EXERCISE DIRECTIONS:
Your task is to copy each line of the listing that contains the word "radio".

#### DATA TO EXAMINE

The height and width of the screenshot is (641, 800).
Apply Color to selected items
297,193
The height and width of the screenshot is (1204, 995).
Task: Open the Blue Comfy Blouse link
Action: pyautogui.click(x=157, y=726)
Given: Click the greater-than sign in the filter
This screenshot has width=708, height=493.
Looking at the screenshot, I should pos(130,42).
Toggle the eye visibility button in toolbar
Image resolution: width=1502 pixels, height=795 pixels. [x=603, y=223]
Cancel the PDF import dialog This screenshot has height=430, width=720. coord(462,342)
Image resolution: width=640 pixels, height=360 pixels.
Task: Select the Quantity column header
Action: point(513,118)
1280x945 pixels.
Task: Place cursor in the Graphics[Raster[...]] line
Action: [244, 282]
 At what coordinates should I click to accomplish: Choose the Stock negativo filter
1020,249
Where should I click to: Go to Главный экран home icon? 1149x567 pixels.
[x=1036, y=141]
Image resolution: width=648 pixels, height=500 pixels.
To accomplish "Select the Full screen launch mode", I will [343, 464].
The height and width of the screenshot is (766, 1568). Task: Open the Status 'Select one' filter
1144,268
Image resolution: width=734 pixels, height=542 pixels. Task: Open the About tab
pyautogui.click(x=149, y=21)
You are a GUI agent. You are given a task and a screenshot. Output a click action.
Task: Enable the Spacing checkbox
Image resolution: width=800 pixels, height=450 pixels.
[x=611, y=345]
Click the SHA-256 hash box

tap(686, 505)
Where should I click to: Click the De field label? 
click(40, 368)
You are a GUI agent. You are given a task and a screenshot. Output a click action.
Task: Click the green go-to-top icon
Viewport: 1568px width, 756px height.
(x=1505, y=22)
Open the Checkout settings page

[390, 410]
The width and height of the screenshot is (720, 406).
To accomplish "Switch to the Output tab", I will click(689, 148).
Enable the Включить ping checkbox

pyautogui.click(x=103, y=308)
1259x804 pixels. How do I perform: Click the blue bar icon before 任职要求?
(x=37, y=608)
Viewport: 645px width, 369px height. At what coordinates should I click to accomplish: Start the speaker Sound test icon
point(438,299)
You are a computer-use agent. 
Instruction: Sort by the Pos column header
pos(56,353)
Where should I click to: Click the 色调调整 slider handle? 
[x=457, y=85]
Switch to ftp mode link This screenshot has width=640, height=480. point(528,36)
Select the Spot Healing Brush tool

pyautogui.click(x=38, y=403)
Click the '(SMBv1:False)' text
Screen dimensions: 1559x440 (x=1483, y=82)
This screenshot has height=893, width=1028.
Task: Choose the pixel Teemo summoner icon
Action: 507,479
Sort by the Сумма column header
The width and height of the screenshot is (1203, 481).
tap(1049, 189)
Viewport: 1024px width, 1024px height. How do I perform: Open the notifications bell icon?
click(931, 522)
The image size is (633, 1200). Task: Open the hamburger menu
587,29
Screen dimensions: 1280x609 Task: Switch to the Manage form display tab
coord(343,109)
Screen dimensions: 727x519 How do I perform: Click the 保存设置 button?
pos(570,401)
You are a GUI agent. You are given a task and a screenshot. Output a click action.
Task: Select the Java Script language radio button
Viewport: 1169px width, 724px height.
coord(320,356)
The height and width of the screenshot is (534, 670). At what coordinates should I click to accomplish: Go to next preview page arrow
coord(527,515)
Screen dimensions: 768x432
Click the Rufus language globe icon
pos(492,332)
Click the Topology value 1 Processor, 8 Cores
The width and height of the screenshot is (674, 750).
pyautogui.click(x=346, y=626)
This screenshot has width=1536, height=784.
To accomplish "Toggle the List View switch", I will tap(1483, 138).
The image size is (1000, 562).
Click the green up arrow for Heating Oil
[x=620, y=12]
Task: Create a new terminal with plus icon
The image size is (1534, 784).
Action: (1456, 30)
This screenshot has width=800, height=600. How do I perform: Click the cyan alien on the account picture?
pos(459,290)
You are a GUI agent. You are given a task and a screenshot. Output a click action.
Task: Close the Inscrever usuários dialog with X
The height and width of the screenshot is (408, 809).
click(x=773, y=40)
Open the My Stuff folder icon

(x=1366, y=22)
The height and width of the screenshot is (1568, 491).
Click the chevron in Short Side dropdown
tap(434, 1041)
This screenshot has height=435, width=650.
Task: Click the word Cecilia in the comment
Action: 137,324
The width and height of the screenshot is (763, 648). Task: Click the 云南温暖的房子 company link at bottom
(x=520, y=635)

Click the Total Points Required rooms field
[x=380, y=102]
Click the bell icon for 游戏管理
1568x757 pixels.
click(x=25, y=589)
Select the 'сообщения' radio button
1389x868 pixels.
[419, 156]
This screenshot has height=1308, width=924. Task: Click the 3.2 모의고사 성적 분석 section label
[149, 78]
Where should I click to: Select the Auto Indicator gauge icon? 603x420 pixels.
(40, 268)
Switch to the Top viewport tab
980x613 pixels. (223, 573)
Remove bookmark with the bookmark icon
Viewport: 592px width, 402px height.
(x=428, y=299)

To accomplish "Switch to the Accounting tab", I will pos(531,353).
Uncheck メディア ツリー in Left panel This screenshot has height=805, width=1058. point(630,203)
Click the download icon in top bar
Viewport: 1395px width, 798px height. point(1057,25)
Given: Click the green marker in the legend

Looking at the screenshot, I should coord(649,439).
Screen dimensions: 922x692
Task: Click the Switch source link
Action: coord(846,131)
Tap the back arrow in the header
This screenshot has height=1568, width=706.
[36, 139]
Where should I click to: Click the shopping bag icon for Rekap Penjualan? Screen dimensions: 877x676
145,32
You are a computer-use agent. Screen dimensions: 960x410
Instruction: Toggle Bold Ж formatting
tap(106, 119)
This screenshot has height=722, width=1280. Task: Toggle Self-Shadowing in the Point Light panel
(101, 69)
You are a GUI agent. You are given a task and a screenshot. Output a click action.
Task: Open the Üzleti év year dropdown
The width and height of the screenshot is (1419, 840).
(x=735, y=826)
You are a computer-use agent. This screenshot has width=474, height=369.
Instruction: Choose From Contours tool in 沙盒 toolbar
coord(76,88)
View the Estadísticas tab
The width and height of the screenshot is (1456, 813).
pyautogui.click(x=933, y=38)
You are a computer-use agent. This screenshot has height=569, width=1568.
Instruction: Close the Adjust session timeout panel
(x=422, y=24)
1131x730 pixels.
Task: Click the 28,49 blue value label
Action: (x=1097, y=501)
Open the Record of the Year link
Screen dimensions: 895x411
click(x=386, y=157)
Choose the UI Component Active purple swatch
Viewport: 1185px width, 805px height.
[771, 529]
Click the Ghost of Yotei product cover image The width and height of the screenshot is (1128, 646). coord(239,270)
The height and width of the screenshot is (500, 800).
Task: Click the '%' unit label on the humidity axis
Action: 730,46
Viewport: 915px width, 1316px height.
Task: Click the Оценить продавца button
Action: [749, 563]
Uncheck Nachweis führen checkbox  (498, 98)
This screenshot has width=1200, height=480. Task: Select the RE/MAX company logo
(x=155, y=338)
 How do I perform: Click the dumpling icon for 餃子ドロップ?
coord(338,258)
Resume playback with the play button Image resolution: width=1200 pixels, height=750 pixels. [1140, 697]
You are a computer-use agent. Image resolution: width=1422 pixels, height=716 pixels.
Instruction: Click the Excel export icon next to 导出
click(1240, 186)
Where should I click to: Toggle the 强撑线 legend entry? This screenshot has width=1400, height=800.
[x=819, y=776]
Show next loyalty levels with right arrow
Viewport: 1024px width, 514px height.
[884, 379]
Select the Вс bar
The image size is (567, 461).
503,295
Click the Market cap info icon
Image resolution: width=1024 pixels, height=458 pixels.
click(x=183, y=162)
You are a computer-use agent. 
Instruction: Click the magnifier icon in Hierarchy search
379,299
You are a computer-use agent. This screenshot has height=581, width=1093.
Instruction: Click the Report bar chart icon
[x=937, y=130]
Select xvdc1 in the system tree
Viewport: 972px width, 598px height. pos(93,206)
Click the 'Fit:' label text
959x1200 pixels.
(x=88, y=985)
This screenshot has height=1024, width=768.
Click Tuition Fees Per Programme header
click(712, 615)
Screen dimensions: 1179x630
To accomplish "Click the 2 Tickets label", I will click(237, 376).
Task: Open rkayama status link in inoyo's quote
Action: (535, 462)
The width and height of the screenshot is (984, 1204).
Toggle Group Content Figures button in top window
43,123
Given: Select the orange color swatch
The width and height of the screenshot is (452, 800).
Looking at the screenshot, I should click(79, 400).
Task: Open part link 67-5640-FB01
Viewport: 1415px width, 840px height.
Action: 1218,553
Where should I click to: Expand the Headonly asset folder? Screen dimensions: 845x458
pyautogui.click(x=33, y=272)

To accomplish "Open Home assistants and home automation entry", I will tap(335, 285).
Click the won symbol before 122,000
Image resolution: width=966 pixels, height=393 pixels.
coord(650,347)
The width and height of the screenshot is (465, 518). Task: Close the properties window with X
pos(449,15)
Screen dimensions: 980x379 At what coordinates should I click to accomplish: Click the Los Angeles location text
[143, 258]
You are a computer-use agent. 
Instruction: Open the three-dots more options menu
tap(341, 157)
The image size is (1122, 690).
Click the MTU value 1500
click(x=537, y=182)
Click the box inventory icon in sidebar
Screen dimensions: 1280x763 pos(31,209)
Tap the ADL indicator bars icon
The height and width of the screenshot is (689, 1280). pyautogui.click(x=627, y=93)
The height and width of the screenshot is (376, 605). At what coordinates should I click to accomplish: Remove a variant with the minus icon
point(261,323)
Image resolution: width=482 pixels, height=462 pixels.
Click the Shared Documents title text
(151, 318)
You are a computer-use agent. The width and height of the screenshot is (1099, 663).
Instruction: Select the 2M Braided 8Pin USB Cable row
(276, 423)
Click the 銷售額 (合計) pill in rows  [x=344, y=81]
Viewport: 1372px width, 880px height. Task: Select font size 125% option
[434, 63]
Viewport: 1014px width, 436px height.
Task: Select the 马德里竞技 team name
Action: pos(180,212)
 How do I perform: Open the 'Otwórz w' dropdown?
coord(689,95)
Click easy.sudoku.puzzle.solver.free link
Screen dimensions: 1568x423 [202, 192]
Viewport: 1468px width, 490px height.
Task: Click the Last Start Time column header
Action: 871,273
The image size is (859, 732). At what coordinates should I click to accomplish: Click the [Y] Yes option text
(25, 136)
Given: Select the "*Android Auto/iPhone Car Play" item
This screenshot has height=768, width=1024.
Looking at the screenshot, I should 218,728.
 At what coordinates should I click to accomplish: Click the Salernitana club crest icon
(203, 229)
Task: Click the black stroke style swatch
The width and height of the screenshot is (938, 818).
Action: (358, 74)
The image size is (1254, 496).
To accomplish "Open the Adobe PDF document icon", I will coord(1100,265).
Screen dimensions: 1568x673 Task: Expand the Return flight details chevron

########

TASK RESPONSE:
Task: Select the Java Script language radio button
Select the 'сообщения' radio button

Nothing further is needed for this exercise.